_KUTIPAN TEKS_
|---|

SOSBUD – Banyak hal yang sudah dikerjakan para guru NU dalam mencerdaskan anak bangsa serta menjaga negeri ini, terutama dari bahaya radikalisme. Namun itu tak cukup. Persatuan Guru NU (Pergunu) butuh “storyteller” untuk memviralkan apa yang sudah dilakukan para guru NU dan pesantren selama ini.
“Perlu ada orang yang terus bercerita tentang urgensi pendidikan NU, pesantren dan urgensi negara ini dalam memberikan perhatian pada guru NU,” tutur Ketua Umum PP Muslimat NU, Dra Hj Khofifah Indar Parawansa, MSi saat membuka Konferensi Wilayah (Konferwil) Pergunu Jawa Timur di Institut Abdul Chalim, kompleks Ponpes Amanatul Ummah, Pacet, Mojokerto, Sabtu (5/8/2017).
“Bagaimanapun format yang kita siapkan harus tetap tersistematisir, dilakukan secara programatik, dan itulah salah satu tugas Pergunu.”

|---|

_BAGIAN LATIHAN_
a) Terjemahkan kalimat berikut dari teks tentang Pergunu ke dalam bahasa Inggris: "Bagaimanapun format yang kita siapkan harus tetap tersistematisir, dilakukan secara programatik, dan itulah salah satu tugas Pergunu."
b) Berdasarkan teks tentang Pergunu, jelaskan dalam satu sampai tiga kalimat mengapa Pergunu membutuhkan "storyteller".
c) Lanjutkan teks tentang Pergunu mulai dari kalimat terakhirnya.

Entri data yang dihimpun:
|---|

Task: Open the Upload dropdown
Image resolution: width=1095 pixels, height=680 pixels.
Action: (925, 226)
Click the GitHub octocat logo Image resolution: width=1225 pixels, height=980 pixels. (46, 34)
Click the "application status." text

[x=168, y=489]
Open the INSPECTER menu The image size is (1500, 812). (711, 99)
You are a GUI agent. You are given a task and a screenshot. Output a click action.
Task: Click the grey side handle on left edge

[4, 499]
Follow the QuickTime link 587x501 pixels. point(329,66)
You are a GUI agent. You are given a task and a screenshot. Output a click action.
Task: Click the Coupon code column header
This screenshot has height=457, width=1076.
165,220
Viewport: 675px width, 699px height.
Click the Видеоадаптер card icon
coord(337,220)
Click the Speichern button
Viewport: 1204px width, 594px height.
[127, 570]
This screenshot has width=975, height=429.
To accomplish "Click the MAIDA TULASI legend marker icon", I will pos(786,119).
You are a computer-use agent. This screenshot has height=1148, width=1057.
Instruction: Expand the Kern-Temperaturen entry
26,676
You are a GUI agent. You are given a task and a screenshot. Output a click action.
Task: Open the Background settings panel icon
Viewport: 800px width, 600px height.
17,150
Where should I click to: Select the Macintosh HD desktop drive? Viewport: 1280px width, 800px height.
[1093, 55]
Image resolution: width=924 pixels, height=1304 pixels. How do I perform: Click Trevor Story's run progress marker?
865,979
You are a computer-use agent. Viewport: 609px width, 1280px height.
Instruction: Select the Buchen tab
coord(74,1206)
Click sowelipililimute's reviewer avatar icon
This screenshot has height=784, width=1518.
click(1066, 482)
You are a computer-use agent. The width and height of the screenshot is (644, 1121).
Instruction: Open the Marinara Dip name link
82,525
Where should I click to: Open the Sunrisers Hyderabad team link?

|---|

_JAWABAN TIAP BUTIR_
a) Whatever format we prepare must remain systematized and be carried out programmatically, and that is one of Pergunu's tasks.

b) Pergunu membutuhkan "storyteller" untuk memviralkan apa yang sudah dilakukan para guru NU dan pesantren selama ini, karena apa yang sudah dikerjakan saja tidak cukup. Menurut Khofifah Indar Parawansa, perlu ada orang yang terus bercerita tentang urgensi pendidikan NU, pesantren, dan urgensi negara memberikan perhatian pada guru NU.

c)
Khofifah mengingatkan, menunjukkan peran besar pesantren dan Pergunu bukanlah riya’, melainkan syi’ar. “Syiar kita ini masih lemah sekali. Ada orang sukses di satu titik, misalnya, itu karena mereka memviralkan. Tapi kesuksesan pendidikan NU tak terviralkan, karena itu kita butuh storyteller,” tandasnya.
Bagi Khofifah, storyteller ini penting, terlebih saat ini era teknologi dan kecenderungan masyarakat memanfaatkan media sosial. Jangan sampai kiprah besar Pergunu atau mereka yang terlahir dari sekolah dan pesantren NU yang memiliki jiwa “NKRI harga mati”, tidak tersyi’arkan.
“Tidak cukup hanya cerita face to face begini (lewat forum resmi), karena waktu masing-masing tak mudah kita bertemu,” katanya. “Tapi kalau kita menjadi storyteller di seluruh sosmed (sosial media) kita, maka itu akan menjadi bagian dari viral bagaimana menyiapkan anak didik yang bener dan pinter,” ujarnya.
Ilmu Langka
Di kalangan NU, orang yang memiliki jiwa storyteller masih sangat terbatas. Khofifah mencontohkan salah satunya Gus Irfan Wahid, putra KH Salahudin Wahid (Gus Sholah), pengasuh Ponpes Tebuireng Jombang.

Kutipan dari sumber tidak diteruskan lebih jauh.